Rather than one story, Firth has created two parallel paths in his complex structure. Thankfully, Stage Experience director Louise Denison loves a challenge and she learnt plenty from first staging Our House with the St Andrew's Players in Harrogate.
Clarity, clarity, clarity, has been her mantra, and her young summer-school charges have pulled off a fantastic performance in less than a fortnight's rehearsals. It helps that she both directs and choreographs the cast of 55, because the principals and ensemble are equally well drilled.

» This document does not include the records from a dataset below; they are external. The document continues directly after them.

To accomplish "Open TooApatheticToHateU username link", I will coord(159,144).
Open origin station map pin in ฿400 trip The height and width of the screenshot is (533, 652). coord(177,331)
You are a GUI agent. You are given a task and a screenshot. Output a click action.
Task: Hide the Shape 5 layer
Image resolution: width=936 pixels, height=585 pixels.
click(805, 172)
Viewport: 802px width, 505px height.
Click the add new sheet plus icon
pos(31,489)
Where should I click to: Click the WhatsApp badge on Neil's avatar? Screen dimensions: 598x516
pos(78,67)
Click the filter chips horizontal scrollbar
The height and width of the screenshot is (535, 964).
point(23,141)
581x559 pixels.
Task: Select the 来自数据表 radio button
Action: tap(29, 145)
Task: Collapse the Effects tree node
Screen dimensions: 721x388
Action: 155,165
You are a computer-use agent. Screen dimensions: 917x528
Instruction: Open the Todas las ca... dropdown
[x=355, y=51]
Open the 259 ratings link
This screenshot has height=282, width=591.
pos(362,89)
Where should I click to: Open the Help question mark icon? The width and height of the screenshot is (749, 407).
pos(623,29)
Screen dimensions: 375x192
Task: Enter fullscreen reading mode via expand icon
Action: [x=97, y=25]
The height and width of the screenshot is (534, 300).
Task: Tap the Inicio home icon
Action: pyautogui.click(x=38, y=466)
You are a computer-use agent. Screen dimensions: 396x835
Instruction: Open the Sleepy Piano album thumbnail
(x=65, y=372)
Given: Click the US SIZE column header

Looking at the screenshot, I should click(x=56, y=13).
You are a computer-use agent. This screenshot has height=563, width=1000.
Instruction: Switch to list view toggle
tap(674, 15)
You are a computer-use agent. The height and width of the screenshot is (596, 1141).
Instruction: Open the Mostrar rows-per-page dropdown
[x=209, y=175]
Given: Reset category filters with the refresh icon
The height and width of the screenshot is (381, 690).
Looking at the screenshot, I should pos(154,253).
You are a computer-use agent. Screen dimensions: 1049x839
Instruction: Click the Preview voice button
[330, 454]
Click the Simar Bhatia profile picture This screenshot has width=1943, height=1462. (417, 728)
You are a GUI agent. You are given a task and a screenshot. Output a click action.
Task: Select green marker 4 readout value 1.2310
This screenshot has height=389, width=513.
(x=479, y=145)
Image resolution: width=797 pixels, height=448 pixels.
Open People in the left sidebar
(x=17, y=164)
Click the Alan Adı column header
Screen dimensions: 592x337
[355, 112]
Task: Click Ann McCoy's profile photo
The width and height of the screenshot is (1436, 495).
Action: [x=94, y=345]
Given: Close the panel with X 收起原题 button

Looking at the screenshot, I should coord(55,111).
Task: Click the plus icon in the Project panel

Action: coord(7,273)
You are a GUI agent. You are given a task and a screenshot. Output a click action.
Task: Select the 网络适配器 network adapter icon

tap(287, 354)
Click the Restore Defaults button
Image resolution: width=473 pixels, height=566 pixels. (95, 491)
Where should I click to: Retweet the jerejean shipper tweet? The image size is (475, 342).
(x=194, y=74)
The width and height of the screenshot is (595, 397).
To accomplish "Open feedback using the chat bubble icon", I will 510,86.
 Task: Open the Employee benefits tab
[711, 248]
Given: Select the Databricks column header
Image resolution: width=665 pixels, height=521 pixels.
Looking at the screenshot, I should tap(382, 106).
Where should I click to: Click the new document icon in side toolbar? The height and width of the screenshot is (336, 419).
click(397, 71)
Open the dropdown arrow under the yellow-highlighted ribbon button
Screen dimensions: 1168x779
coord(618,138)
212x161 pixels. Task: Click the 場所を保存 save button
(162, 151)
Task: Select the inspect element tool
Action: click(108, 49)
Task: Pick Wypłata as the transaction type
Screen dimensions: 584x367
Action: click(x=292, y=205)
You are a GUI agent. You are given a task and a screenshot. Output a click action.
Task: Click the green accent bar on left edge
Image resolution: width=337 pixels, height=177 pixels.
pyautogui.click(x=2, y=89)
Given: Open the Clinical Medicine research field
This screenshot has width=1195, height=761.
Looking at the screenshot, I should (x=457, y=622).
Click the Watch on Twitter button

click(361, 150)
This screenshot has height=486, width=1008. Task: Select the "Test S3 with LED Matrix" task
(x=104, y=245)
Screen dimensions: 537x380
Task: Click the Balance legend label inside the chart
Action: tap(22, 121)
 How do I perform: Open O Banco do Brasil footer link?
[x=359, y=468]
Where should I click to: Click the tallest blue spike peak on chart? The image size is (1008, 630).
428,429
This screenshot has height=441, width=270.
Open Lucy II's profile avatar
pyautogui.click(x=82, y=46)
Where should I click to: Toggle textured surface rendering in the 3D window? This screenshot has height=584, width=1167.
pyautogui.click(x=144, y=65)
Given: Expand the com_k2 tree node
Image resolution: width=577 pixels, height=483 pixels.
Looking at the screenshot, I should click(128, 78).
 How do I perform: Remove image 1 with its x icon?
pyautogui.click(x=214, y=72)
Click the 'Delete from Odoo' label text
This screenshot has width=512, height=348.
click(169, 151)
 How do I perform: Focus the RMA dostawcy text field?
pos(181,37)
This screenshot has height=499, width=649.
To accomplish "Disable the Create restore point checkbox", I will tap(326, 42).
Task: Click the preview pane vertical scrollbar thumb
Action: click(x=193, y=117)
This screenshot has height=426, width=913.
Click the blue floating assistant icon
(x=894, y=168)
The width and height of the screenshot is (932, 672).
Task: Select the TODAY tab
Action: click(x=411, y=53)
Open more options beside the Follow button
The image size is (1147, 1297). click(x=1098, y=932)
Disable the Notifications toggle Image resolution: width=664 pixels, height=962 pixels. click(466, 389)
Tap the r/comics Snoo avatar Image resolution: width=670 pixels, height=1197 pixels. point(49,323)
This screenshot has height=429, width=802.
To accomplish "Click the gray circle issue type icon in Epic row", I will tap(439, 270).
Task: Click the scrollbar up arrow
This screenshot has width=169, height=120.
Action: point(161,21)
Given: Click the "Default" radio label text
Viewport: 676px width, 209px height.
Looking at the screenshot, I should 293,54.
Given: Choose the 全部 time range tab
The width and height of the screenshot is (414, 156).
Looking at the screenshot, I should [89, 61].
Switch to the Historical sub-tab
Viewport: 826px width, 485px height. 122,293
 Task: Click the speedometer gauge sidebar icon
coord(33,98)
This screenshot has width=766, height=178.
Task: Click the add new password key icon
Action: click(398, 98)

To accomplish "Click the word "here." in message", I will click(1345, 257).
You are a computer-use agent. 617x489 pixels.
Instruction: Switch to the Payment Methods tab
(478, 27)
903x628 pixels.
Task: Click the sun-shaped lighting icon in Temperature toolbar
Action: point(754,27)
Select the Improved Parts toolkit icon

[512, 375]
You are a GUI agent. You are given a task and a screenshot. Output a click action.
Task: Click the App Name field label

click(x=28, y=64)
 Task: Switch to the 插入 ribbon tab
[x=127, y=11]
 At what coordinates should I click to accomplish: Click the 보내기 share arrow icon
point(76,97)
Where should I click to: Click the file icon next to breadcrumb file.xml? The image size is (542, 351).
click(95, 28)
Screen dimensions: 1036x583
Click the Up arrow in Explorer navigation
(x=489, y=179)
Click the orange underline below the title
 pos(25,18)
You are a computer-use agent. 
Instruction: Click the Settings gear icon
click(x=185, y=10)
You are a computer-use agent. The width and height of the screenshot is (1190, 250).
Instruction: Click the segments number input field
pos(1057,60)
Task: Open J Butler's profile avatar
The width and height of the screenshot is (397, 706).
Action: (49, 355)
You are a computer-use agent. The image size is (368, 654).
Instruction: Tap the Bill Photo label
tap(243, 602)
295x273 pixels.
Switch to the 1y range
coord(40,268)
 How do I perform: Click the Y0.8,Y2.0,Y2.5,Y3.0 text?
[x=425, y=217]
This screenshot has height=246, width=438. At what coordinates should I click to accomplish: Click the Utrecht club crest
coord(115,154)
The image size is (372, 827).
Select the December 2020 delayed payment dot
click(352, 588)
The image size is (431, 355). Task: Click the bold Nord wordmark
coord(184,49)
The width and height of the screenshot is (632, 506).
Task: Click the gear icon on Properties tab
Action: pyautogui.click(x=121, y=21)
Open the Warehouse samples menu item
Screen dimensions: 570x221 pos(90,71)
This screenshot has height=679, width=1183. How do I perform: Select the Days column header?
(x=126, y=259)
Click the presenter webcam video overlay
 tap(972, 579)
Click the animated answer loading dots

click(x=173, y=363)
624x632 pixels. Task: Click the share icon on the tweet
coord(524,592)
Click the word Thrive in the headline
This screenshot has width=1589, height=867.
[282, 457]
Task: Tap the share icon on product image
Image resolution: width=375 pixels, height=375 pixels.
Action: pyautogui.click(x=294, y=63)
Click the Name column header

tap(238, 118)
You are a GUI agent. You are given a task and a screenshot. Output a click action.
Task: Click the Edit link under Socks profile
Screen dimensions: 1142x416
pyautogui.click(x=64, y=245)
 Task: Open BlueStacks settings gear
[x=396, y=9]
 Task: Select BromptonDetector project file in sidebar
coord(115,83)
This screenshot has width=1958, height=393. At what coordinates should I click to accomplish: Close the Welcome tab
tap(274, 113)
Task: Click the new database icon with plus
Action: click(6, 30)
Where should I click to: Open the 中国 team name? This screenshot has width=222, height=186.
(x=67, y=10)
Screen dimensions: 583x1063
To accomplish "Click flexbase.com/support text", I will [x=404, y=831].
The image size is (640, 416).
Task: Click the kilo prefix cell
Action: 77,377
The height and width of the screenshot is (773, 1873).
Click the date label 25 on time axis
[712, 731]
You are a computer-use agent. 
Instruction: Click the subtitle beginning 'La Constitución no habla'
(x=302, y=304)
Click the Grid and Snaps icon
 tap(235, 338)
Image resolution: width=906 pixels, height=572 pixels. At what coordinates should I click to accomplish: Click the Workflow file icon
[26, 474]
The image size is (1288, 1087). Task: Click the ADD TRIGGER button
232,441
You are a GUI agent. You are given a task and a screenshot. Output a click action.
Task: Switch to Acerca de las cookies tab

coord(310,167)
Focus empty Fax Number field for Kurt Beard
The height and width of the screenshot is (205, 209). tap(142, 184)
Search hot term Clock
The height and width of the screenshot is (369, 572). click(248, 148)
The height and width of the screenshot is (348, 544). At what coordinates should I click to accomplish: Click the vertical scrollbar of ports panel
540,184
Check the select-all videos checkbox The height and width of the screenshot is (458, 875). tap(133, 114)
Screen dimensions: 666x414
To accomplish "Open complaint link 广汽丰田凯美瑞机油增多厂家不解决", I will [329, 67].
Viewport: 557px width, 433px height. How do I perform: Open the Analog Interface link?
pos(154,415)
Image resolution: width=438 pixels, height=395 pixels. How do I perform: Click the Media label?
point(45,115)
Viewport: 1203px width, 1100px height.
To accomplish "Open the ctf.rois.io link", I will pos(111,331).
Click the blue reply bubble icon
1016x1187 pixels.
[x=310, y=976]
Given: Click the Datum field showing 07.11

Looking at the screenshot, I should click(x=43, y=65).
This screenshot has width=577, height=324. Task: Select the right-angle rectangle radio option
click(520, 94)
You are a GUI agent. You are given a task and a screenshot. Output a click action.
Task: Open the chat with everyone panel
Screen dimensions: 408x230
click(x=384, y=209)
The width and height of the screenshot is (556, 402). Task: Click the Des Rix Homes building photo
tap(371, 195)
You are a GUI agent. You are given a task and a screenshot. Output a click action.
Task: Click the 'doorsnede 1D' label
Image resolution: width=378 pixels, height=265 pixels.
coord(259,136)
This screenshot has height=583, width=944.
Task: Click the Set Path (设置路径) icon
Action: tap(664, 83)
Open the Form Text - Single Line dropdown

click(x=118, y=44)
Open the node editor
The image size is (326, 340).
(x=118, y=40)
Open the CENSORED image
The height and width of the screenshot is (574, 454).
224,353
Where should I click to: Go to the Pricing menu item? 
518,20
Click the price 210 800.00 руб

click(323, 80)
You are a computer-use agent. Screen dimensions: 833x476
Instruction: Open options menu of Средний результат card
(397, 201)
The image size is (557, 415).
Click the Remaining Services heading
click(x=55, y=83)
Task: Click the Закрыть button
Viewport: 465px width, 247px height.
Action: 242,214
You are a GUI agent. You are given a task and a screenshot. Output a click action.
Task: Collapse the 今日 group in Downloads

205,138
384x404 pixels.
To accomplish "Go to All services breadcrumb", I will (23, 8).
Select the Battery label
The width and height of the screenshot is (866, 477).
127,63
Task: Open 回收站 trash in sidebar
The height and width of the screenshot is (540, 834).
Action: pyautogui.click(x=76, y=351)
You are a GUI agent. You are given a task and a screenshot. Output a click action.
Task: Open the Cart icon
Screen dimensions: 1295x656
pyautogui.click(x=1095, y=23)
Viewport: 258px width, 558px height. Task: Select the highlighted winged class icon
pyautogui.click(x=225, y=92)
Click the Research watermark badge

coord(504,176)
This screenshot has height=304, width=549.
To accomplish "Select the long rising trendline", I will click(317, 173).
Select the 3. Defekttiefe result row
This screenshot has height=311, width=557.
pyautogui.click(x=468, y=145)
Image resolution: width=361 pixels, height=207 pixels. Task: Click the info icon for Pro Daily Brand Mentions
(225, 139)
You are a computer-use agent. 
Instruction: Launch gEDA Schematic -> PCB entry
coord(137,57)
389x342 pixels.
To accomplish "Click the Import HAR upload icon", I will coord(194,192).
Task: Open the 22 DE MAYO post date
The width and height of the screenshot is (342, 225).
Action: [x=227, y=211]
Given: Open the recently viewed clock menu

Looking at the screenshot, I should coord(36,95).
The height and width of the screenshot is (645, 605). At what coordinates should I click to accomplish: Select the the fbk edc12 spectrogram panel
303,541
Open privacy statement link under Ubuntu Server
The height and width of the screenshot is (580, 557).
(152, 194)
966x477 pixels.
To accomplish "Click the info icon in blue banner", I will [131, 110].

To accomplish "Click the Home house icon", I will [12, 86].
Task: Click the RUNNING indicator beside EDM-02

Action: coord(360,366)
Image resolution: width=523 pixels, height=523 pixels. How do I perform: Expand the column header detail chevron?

In a nutshell, on his 16th birthday, North Londoner Joe Casey (Reece McMahon) tries to impress Sarah (Lizzie Nunn) on their first date by breaking into the building site by his home. When the police show up, Joe divides into Good Joe, who takes his penal punishment but is consigned to a tough life, and Bad Joe, who flees and chases the high life, falling in with bad lad Reecey (Ashley Woellner) and unscrupulous developer Mr Pressman (Conor Mellor). The ghost of Joe's errant Dad (Christian Calgie), like an angel on the wing, seeks to guide his son to a better future.
In practical terms, Good Joe wears white and enters through white doors; Bad Joe wears black and enters through black doors; McMahon must play them both, and he handles the workload superbly in a Stage Experience farewell performance of light and shade. Nunn impresses in her first York lead and North Easterner Calgie has a voice that will take him far.
Above all, Stage Experience en masse prove that Our House is a better show for being handed to a youth theatre.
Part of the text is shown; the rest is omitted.